Exercise = From the listing below, set down exactly the lines between the one holding "The image size is (1204, 995)." and the one holding "Given: Click the green", inclusive. No other line is wanted.

Input records =
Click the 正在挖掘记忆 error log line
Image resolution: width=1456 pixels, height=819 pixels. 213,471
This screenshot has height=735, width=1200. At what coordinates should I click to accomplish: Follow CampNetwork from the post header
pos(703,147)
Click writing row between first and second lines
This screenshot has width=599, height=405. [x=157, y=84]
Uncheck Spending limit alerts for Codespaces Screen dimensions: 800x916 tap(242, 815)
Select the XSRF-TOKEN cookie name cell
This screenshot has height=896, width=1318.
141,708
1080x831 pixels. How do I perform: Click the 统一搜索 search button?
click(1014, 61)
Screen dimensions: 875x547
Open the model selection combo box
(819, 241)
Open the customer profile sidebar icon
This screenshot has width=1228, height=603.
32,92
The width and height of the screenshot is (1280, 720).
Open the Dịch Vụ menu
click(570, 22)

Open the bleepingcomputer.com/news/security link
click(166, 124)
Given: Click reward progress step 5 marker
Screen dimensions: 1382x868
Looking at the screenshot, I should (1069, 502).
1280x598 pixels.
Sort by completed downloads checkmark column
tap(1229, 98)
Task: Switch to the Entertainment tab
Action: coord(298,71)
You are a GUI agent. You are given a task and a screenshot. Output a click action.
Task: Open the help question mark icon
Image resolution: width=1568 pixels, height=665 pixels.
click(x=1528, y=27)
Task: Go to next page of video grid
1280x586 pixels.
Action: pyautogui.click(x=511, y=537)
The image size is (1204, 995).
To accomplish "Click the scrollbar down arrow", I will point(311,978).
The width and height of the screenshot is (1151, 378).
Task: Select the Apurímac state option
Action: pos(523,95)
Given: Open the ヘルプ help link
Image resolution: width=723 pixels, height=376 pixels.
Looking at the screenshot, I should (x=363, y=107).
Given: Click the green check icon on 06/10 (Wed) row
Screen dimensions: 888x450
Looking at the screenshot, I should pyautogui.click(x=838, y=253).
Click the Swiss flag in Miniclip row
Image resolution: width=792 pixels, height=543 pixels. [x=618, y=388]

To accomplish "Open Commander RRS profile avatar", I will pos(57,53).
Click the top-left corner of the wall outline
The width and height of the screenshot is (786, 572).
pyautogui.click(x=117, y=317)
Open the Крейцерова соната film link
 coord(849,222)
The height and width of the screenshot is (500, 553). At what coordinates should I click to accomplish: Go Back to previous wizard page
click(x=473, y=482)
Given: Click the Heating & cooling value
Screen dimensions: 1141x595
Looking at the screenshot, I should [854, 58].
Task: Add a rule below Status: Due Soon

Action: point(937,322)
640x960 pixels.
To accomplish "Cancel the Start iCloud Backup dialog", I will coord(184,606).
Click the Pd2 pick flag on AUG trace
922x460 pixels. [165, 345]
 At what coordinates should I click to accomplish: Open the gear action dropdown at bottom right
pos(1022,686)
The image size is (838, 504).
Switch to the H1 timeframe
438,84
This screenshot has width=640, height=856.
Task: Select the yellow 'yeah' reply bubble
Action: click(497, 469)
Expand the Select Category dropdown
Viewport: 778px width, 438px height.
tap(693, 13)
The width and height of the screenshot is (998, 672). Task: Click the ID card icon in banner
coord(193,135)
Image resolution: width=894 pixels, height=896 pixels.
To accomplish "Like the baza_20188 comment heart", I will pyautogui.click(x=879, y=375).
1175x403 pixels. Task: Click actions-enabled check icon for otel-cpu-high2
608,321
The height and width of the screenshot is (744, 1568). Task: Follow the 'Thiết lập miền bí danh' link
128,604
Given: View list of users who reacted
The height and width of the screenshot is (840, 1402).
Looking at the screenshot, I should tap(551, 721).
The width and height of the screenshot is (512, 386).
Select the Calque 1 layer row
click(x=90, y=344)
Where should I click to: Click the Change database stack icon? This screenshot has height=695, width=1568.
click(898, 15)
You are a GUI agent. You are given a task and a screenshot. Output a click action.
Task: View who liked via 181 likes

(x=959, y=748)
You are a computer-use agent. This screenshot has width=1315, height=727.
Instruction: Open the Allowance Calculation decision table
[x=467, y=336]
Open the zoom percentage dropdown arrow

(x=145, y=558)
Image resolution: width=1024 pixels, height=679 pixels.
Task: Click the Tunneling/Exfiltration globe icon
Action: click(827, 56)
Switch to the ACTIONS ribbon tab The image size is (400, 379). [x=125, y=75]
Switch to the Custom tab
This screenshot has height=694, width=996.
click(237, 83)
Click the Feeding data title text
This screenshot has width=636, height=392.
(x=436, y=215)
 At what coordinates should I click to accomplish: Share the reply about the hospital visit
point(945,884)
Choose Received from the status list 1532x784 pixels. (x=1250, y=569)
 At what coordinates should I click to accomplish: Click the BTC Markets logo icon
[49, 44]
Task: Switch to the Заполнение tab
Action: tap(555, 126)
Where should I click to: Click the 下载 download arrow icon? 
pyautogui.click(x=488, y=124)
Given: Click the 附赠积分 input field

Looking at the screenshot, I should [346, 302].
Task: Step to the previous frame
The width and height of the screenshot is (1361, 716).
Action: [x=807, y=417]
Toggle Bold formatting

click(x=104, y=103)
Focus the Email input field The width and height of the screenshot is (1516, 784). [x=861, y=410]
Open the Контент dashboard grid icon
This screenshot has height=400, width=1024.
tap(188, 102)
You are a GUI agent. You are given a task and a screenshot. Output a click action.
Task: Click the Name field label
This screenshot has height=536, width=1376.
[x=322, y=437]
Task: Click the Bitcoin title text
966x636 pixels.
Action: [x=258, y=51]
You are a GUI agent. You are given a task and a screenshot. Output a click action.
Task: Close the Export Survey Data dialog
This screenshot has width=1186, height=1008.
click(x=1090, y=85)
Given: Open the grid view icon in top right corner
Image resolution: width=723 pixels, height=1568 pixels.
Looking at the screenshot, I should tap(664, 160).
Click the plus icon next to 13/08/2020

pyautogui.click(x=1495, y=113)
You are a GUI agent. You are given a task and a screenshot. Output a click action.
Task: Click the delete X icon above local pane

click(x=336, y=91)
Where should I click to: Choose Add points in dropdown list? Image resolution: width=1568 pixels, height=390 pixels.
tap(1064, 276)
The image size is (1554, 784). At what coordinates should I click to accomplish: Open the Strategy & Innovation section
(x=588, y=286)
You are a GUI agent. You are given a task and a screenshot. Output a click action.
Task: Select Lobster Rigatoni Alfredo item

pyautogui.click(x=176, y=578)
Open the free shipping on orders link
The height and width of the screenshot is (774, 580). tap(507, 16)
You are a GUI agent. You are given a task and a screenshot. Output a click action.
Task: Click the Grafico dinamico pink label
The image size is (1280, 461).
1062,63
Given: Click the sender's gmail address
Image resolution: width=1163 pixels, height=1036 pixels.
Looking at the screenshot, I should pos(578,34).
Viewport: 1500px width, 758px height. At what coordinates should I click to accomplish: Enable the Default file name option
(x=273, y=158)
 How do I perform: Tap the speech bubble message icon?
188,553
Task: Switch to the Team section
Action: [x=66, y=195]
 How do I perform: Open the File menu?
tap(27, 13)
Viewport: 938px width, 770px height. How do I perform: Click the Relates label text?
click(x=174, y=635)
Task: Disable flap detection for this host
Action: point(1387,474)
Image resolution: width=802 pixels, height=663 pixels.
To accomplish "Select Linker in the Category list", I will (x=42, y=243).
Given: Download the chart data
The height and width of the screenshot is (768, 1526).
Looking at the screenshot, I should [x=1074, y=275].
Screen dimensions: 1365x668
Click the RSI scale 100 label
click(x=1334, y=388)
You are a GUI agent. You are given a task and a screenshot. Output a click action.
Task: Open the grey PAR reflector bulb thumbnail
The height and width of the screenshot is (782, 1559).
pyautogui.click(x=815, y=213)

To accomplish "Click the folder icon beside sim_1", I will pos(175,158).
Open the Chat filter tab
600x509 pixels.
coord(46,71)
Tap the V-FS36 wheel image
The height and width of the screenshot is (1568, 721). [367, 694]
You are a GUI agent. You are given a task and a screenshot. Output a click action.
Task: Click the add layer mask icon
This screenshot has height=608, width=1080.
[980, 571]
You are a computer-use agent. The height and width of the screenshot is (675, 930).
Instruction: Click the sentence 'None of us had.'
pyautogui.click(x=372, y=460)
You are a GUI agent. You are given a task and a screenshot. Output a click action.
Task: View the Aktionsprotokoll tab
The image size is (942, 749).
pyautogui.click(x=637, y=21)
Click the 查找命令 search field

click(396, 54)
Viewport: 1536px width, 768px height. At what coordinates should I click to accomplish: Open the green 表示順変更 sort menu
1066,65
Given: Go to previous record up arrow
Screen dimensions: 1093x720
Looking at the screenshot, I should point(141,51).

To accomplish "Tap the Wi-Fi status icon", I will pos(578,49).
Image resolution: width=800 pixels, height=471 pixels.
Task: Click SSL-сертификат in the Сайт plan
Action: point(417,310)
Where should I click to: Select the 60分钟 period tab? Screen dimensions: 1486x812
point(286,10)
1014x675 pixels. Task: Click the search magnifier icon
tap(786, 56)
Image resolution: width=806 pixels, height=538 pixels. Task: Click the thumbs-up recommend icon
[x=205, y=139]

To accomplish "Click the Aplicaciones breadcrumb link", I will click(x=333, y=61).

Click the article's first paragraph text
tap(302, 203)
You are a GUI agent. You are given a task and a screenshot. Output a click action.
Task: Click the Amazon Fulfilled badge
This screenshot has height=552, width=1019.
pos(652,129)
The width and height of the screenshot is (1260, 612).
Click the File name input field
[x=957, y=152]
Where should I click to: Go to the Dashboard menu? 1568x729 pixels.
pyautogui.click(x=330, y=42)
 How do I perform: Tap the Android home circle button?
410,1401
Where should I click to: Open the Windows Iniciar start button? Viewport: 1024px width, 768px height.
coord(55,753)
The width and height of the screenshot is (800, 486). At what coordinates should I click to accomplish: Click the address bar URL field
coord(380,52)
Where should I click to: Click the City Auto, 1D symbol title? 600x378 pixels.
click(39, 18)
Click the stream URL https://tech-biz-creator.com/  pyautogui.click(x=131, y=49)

Solution to this problem =
The image size is (1204, 995).
To accomplish "Click the scrollbar down arrow", I will point(311,978).
The width and height of the screenshot is (1151, 378).
Task: Select the Apurímac state option
Action: pos(523,95)
Given: Open the ヘルプ help link
Image resolution: width=723 pixels, height=376 pixels.
Looking at the screenshot, I should (x=363, y=107).
Given: Click the green check icon on 06/10 (Wed) row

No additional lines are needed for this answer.